Um incômodo perpassa do começo ao fim na exibição de Utopia e Barbárie, de Silvio Tendler. E a sensação não está nas velhas imagens das vítimas do Holocausto ou dos sobreviventes da rosa de Hiroshima nem em tantos conflitos ou dilemas enfrentados pela humanidade nos últimos 60 anos, expostos no documentário. Nem nos conflitos políticos e ideológicos que moveram mentes e corações que queriam conquistar ou simplesmente mudar o mundo. Pode estar na percepção de que perderam os que sonharam, ainda que se alimentem permanentemente de esperança. Afinal, como afirma no filme o escritor uruguaio Eduardo Galeano, “o direito de sonhar é o papai e a mamãe de todos os direitos”.

Àquele que queira argumentar que os sonhos não levaram a nada e que tudo fracassou, o cineasta canadense Denys Arcand (O Declínio do Império Americano e As Invasões Bárbaras) responde: “A minha geração, pelo menos, tentou acreditar em algo”.

O filme de Tendler, definido com um road movie histórico, levou 19 anos para ser concluído. O autor percorreu países como Alemanha, Chile, Cuba, França, Israel, Itália e Vietnã e levou dezenas de pessoas – líderes, pensadores, intelectuais, militantes – a refletir sobre o que aconteceu no mundo desde o final da 2ª Guerra Mundial, sobre a capacidade que o homem tem de lutar por seus sonhos e também de destruí-los. “Um recorte de histórias”, define o narrador.

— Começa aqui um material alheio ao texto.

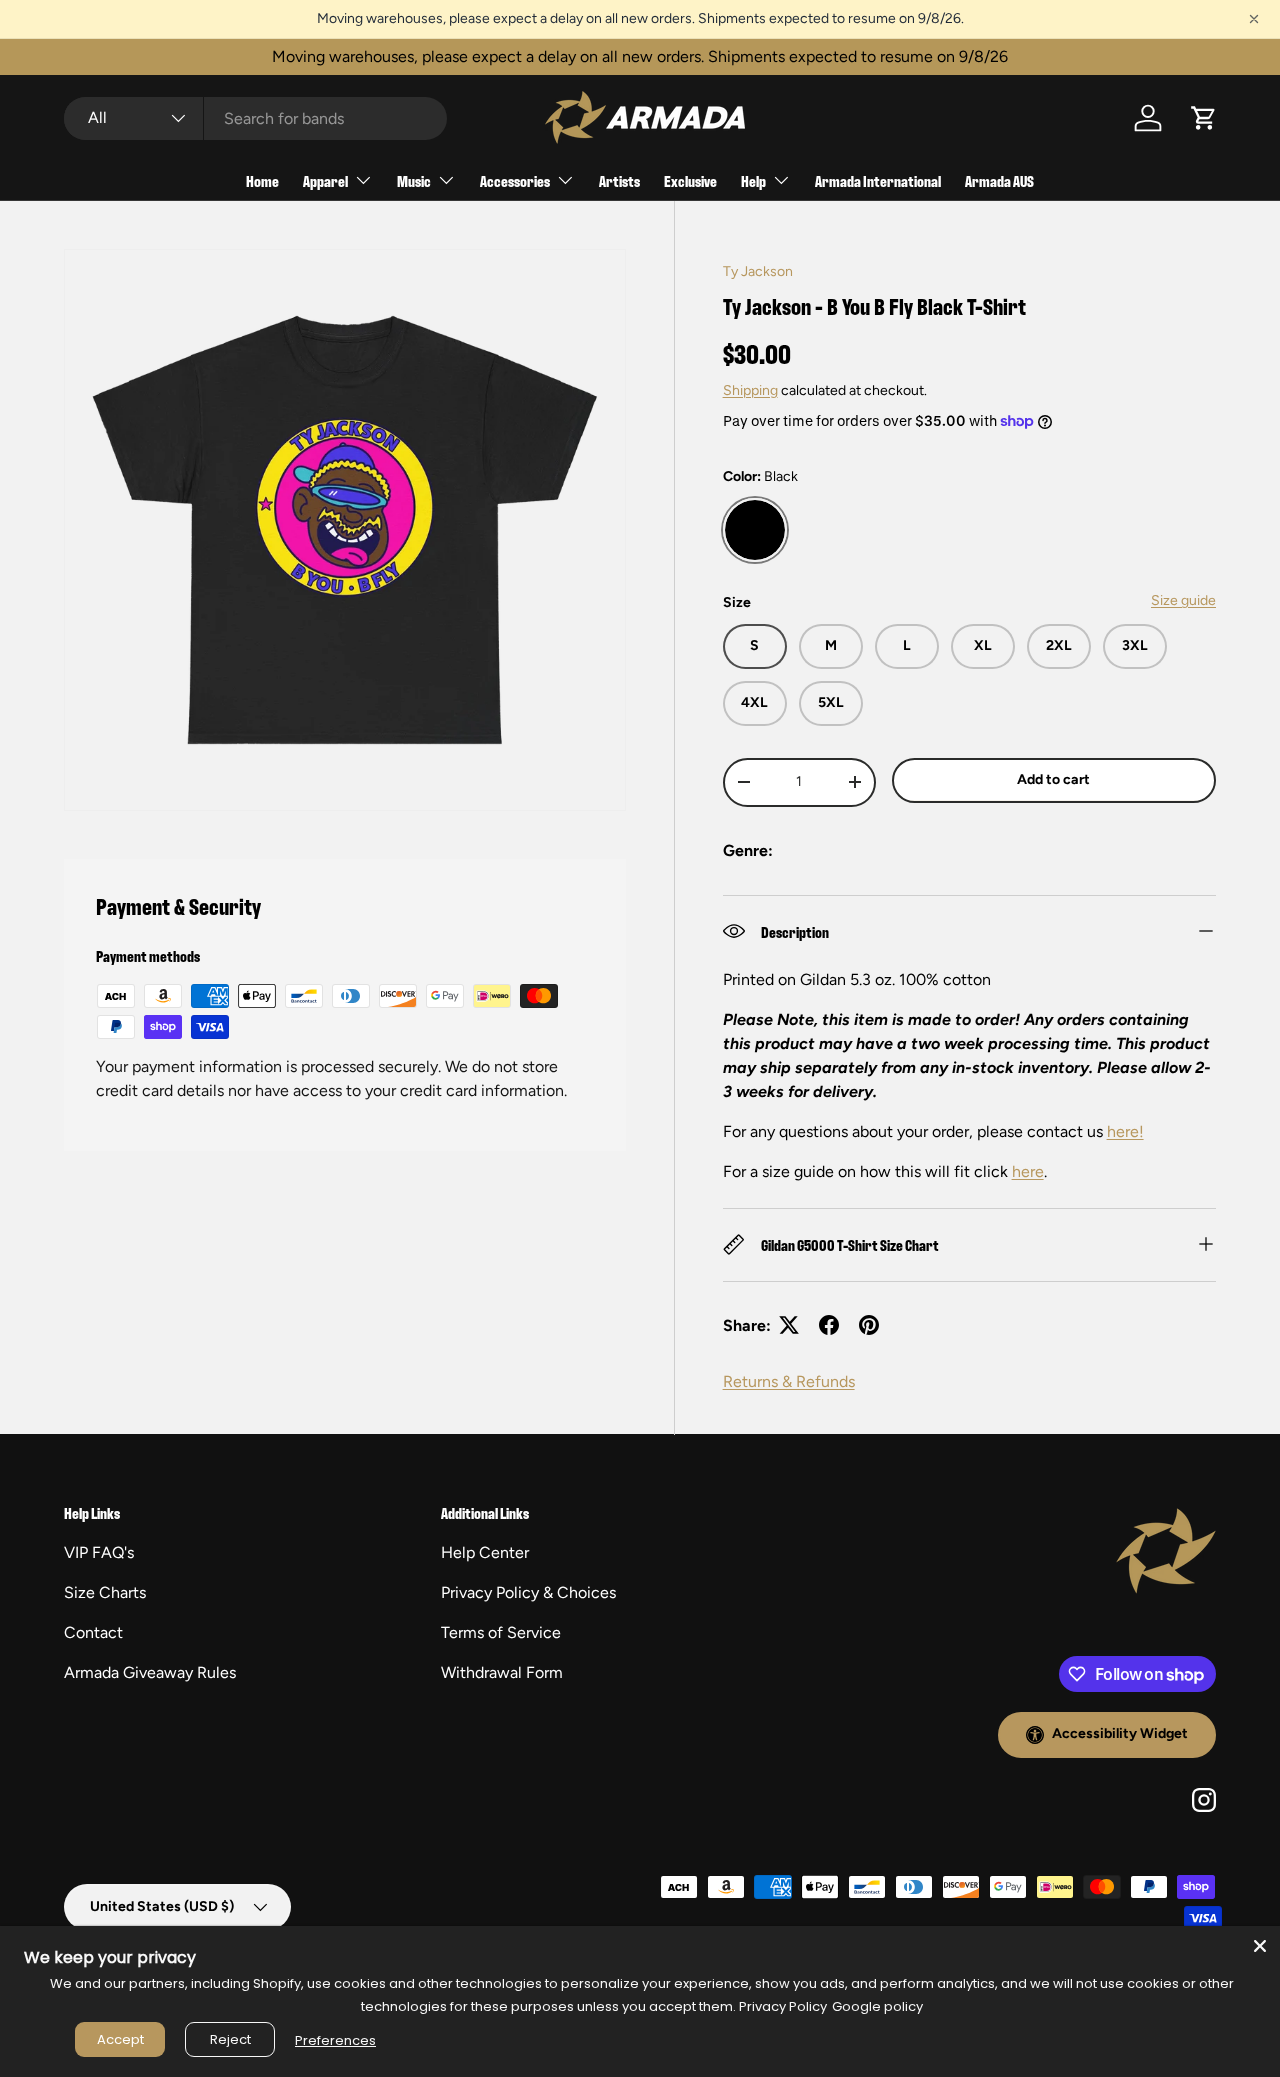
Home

Começa justamente com o choque causado pelo investimento bilionário dos Estados Unidos na bomba (“a maior aposta científica da história”) e termina com a posse de um operário no Brasil (Luiz Inácio Lula da Silva), de um cocaleiro na Bolívia (Evo Morales) e de um negro nos Estados Unidos (Barack Obama).

Mostra lutas colonialistas na África, o conflito (eterno?) entre Israel e Palestina, o surgimento do neorrealismo no cinema italiano, carregando no drama para evidenciar as mazelas da vida, a visita de Jean-Paul Sartre ao Brasil, o golpe militar de 1964, a Guerra do Vietnã, a luta de Martin Luther King – e 1968, quando o autor completou 18 anos de idade. O “orgasmo da história”, a “catarse coletiva” de 1968, até o brutal desfecho, no Brasil, com o AI-5 no final daquele ano, representando a fase mais violenta da ditadura.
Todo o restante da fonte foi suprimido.